## Exercise prompt
Put everything in the listing from the line containing "Click the document with X icon beside grid" down to the line containing "pyautogui.click(x=817, y=172)" into a Markdown table with columns Row and Line, skipping any blank lines.

## Records shown
•••••
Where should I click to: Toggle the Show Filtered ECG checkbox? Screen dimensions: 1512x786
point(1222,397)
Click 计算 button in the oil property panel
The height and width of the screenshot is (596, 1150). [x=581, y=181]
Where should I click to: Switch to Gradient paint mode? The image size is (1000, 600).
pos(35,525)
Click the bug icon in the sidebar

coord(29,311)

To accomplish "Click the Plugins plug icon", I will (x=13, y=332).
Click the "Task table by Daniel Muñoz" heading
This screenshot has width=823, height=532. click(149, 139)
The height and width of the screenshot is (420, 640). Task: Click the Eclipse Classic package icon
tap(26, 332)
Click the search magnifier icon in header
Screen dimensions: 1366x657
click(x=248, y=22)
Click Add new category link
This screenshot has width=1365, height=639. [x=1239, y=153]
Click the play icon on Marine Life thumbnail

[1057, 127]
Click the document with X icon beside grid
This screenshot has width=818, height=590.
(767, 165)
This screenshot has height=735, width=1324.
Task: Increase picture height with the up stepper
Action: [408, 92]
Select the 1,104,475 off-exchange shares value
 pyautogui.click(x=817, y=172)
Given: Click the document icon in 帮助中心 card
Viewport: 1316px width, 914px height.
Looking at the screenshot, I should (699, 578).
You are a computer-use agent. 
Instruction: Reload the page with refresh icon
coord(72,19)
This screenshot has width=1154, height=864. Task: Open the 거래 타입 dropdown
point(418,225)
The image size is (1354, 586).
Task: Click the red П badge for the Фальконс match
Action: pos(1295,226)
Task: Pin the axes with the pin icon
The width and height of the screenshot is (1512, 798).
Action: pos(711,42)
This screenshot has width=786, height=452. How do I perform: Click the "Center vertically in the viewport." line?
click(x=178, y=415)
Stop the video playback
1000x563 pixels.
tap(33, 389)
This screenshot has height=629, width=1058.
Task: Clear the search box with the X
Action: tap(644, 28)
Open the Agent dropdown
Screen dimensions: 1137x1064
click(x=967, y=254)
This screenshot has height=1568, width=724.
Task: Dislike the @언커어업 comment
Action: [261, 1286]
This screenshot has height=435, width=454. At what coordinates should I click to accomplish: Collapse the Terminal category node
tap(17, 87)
•••••
## Finished task
| Row | Line |
|---|---|
| 1 | Click the document with X icon beside grid |
| 2 | This screenshot has width=818, height=590. |
| 3 | (767, 165) |
| 4 | This screenshot has height=735, width=1324. |
| 5 | Task: Increase picture height with the up stepper |
| 6 | Action: [408, 92] |
| 7 | Select the 1,104,475 off-exchange shares value |
| 8 |  pyautogui.click(x=817, y=172) |